**Exercise material:**

╔══

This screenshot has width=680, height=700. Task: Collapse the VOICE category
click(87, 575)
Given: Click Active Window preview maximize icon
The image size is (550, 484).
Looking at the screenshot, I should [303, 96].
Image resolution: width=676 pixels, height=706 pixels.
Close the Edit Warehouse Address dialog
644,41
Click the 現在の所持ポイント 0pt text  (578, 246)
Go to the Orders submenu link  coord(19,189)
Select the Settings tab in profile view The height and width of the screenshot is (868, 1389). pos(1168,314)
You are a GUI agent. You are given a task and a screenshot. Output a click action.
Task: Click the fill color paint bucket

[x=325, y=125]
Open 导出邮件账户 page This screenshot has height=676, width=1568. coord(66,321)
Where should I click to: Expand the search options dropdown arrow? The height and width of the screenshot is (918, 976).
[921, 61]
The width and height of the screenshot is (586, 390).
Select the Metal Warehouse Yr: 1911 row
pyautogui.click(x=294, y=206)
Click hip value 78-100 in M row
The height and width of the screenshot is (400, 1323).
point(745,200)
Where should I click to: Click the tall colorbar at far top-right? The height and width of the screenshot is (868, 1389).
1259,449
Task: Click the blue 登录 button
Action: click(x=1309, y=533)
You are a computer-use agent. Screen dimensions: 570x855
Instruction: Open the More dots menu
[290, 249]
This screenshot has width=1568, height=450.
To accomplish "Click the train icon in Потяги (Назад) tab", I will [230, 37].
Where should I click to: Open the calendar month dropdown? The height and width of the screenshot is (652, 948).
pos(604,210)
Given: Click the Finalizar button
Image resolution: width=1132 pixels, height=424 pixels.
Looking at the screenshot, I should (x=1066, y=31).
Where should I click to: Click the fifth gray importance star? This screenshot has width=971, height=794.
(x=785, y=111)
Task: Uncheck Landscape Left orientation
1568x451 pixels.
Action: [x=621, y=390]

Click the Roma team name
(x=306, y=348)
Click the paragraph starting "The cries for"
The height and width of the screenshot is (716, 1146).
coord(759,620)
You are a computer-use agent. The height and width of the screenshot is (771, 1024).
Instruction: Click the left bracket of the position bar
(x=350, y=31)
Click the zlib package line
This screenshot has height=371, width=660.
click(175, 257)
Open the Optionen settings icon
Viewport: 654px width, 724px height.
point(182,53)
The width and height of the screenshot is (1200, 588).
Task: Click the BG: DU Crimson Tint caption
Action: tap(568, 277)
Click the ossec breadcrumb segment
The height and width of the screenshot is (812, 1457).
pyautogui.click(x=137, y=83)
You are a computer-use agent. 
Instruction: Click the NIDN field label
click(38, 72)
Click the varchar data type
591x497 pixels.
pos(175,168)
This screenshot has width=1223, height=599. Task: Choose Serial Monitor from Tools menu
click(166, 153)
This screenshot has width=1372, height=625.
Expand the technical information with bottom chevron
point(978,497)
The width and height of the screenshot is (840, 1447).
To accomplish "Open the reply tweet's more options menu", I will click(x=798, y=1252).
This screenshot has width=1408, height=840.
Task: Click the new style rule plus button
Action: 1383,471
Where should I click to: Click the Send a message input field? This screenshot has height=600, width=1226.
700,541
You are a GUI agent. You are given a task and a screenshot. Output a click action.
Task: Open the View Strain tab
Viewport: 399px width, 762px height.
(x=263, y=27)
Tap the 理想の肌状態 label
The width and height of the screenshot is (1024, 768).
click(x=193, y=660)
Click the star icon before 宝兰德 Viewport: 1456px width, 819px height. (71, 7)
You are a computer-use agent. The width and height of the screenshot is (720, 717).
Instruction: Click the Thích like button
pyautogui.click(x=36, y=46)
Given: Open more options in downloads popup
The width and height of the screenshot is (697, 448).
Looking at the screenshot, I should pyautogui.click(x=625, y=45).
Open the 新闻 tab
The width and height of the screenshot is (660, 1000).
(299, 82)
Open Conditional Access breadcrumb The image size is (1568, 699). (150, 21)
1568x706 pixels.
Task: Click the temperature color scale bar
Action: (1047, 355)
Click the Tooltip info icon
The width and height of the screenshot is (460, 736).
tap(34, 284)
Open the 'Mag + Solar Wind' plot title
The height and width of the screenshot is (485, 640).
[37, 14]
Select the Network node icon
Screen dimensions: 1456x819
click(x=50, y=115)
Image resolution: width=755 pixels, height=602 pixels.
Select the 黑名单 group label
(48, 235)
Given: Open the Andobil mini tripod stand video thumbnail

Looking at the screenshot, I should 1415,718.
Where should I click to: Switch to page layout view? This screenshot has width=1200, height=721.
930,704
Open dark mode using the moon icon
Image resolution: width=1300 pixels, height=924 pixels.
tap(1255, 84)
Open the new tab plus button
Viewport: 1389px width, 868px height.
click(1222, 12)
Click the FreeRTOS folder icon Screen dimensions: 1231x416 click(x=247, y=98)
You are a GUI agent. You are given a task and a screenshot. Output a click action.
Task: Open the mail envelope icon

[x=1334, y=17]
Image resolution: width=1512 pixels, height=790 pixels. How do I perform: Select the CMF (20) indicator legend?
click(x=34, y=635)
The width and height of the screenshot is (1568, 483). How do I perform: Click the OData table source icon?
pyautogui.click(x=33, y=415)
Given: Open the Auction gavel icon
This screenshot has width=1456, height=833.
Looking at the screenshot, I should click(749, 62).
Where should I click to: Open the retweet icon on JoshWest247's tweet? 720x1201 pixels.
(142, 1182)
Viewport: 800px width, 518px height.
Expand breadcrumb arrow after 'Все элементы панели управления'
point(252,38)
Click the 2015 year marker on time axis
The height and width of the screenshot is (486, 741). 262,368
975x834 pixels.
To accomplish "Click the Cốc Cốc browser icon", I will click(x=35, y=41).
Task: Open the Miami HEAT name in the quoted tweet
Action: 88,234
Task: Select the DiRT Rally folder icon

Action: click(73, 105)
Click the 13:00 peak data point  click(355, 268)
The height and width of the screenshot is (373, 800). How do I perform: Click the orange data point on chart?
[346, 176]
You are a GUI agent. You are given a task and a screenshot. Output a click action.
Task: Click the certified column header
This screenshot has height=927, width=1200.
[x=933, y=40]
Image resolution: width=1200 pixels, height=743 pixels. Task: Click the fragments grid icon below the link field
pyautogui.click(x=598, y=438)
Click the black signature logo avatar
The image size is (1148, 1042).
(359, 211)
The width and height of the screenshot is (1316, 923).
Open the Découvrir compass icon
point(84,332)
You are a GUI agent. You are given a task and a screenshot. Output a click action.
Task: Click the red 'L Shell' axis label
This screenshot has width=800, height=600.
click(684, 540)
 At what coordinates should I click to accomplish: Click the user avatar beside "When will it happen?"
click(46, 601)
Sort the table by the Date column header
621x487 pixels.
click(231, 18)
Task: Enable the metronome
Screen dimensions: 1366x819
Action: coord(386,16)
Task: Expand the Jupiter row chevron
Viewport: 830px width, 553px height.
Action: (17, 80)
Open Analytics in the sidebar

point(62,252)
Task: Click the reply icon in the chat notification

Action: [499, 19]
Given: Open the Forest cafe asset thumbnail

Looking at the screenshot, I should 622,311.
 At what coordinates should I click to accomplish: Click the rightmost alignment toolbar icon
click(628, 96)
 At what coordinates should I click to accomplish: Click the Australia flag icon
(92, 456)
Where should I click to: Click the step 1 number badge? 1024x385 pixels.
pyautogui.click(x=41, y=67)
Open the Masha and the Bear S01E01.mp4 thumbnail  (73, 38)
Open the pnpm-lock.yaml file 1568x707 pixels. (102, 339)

╚══

**Exercise description:**
Rewrite all of the data above as a numbered list, leaving out the blank lines.

**Task result:**
1. This screenshot has width=680, height=700. Task: Collapse the VOICE category
2. click(87, 575)
3. Given: Click Active Window preview maximize icon
4. The image size is (550, 484).
5. Looking at the screenshot, I should [303, 96].
6. Image resolution: width=676 pixels, height=706 pixels.
7. Close the Edit Warehouse Address dialog
8. 644,41
9. Click the 現在の所持ポイント 0pt text  (578, 246)
10. Go to the Orders submenu link  coord(19,189)
11. Select the Settings tab in profile view The height and width of the screenshot is (868, 1389). pos(1168,314)
12. You are a GUI agent. You are given a task and a screenshot. Output a click action.
13. Task: Click the fill color paint bucket
14. [x=325, y=125]
15. Open 导出邮件账户 page This screenshot has height=676, width=1568. coord(66,321)
16. Where should I click to: Expand the search options dropdown arrow? The height and width of the screenshot is (918, 976).
17. [921, 61]
18. The width and height of the screenshot is (586, 390).
19. Select the Metal Warehouse Yr: 1911 row
20. pyautogui.click(x=294, y=206)
21. Click hip value 78-100 in M row
22. The height and width of the screenshot is (400, 1323).
23. point(745,200)
24. Where should I click to: Click the tall colorbar at far top-right? The height and width of the screenshot is (868, 1389).
25. 1259,449
26. Task: Click the blue 登录 button
27. Action: click(x=1309, y=533)
28. You are a computer-use agent. Screen dimensions: 570x855
29. Instruction: Open the More dots menu
30. [290, 249]
31. This screenshot has width=1568, height=450.
32. To accomplish "Click the train icon in Потяги (Назад) tab", I will [230, 37].
33. Where should I click to: Open the calendar month dropdown? The height and width of the screenshot is (652, 948).
34. pos(604,210)
35. Given: Click the Finalizar button
36. Image resolution: width=1132 pixels, height=424 pixels.
37. Looking at the screenshot, I should (x=1066, y=31).
38. Where should I click to: Click the fifth gray importance star? This screenshot has width=971, height=794.
39. (x=785, y=111)
40. Task: Uncheck Landscape Left orientation
41. 1568x451 pixels.
42. Action: [x=621, y=390]
43. Click the Roma team name
44. (x=306, y=348)
45. Click the paragraph starting "The cries for"
46. The height and width of the screenshot is (716, 1146).
47. coord(759,620)
48. You are a computer-use agent. The height and width of the screenshot is (771, 1024).
49. Instruction: Click the left bracket of the position bar
50. (x=350, y=31)
51. Click the zlib package line
52. This screenshot has height=371, width=660.
53. click(175, 257)
54. Open the Optionen settings icon
55. Viewport: 654px width, 724px height.
56. point(182,53)
57. The width and height of the screenshot is (1200, 588).
58. Task: Click the BG: DU Crimson Tint caption
59. Action: tap(568, 277)
60. Click the ossec breadcrumb segment
61. The height and width of the screenshot is (812, 1457).
62. pyautogui.click(x=137, y=83)
63. You are a computer-use agent. 
64. Instruction: Click the NIDN field label
65. click(38, 72)
66. Click the varchar data type
67. 591x497 pixels.
68. pos(175,168)
69. This screenshot has width=1223, height=599. Task: Choose Serial Monitor from Tools menu
70. click(166, 153)
71. This screenshot has width=1372, height=625.
72. Expand the technical information with bottom chevron
73. point(978,497)
74. The width and height of the screenshot is (840, 1447).
75. To accomplish "Open the reply tweet's more options menu", I will click(x=798, y=1252).
76. This screenshot has width=1408, height=840.
77. Task: Click the new style rule plus button
78. Action: 1383,471
79. Where should I click to: Click the Send a message input field? This screenshot has height=600, width=1226.
80. 700,541
81. You are a GUI agent. You are given a task and a screenshot. Output a click action.
82. Task: Open the View Strain tab
83. Viewport: 399px width, 762px height.
84. (x=263, y=27)
85. Tap the 理想の肌状態 label
86. The width and height of the screenshot is (1024, 768).
87. click(x=193, y=660)
88. Click the star icon before 宝兰德 Viewport: 1456px width, 819px height. (71, 7)
89. You are a computer-use agent. The width and height of the screenshot is (720, 717).
90. Instruction: Click the Thích like button
91. pyautogui.click(x=36, y=46)
92. Given: Open more options in downloads popup
93. The width and height of the screenshot is (697, 448).
94. Looking at the screenshot, I should pyautogui.click(x=625, y=45).
95. Open the 新闻 tab
96. The width and height of the screenshot is (660, 1000).
97. (299, 82)
98. Open Conditional Access breadcrumb The image size is (1568, 699). (150, 21)
99. 1568x706 pixels.
100. Task: Click the temperature color scale bar
101. Action: (1047, 355)
102. Click the Tooltip info icon
103. The width and height of the screenshot is (460, 736).
104. tap(34, 284)
105. Open the 'Mag + Solar Wind' plot title
106. The height and width of the screenshot is (485, 640).
107. [37, 14]
108. Select the Network node icon
109. Screen dimensions: 1456x819
110. click(x=50, y=115)
111. Image resolution: width=755 pixels, height=602 pixels.
112. Select the 黑名单 group label
113. (48, 235)
114. Given: Open the Andobil mini tripod stand video thumbnail
115. Looking at the screenshot, I should 1415,718.
116. Where should I click to: Switch to page layout view? This screenshot has width=1200, height=721.
117. 930,704
118. Open dark mode using the moon icon
119. Image resolution: width=1300 pixels, height=924 pixels.
120. tap(1255, 84)
121. Open the new tab plus button
122. Viewport: 1389px width, 868px height.
123. click(1222, 12)
124. Click the FreeRTOS folder icon Screen dimensions: 1231x416 click(x=247, y=98)
125. You are a GUI agent. You are given a task and a screenshot. Output a click action.
126. Task: Open the mail envelope icon
127. [x=1334, y=17]
128. Image resolution: width=1512 pixels, height=790 pixels. How do I perform: Select the CMF (20) indicator legend?
129. click(x=34, y=635)
130. The width and height of the screenshot is (1568, 483). How do I perform: Click the OData table source icon?
131. pyautogui.click(x=33, y=415)
132. Given: Open the Auction gavel icon
133. This screenshot has width=1456, height=833.
134. Looking at the screenshot, I should click(749, 62).
135. Where should I click to: Open the retweet icon on JoshWest247's tweet? 720x1201 pixels.
136. (142, 1182)
137. Viewport: 800px width, 518px height.
138. Expand breadcrumb arrow after 'Все элементы панели управления'
139. point(252,38)
140. Click the 2015 year marker on time axis
141. The height and width of the screenshot is (486, 741). 262,368
142. 975x834 pixels.
143. To accomplish "Click the Cốc Cốc browser icon", I will click(x=35, y=41).
144. Task: Open the Miami HEAT name in the quoted tweet
145. Action: 88,234
146. Task: Select the DiRT Rally folder icon
147. Action: click(73, 105)
148. Click the 13:00 peak data point  click(355, 268)
149. The height and width of the screenshot is (373, 800). How do I perform: Click the orange data point on chart?
150. [346, 176]
151. You are a GUI agent. You are given a task and a screenshot. Output a click action.
152. Task: Click the certified column header
153. This screenshot has height=927, width=1200.
154. [x=933, y=40]
155. Image resolution: width=1200 pixels, height=743 pixels. Task: Click the fragments grid icon below the link field
156. pyautogui.click(x=598, y=438)
157. Click the black signature logo avatar
158. The image size is (1148, 1042).
159. (359, 211)
160. The width and height of the screenshot is (1316, 923).
161. Open the Découvrir compass icon
162. point(84,332)
163. You are a GUI agent. You are given a task and a screenshot. Output a click action.
164. Task: Click the red 'L Shell' axis label
165. This screenshot has width=800, height=600.
166. click(684, 540)
167.  At what coordinates should I click to accomplish: Click the user avatar beside "When will it happen?"
168. click(46, 601)
169. Sort the table by the Date column header
170. 621x487 pixels.
171. click(231, 18)
172. Task: Enable the metronome
173. Screen dimensions: 1366x819
174. Action: coord(386,16)
175. Task: Expand the Jupiter row chevron
176. Viewport: 830px width, 553px height.
177. Action: (17, 80)
178. Open Analytics in the sidebar
179. point(62,252)
180. Task: Click the reply icon in the chat notification
181. Action: [499, 19]
182. Given: Open the Forest cafe asset thumbnail
183. Looking at the screenshot, I should 622,311.
184.  At what coordinates should I click to accomplish: Click the rightmost alignment toolbar icon
185. click(628, 96)
186.  At what coordinates should I click to accomplish: Click the Australia flag icon
187. (92, 456)
188. Where should I click to: Click the step 1 number badge? 1024x385 pixels.
189. pyautogui.click(x=41, y=67)
190. Open the Masha and the Bear S01E01.mp4 thumbnail  (73, 38)
191. Open the pnpm-lock.yaml file 1568x707 pixels. (102, 339)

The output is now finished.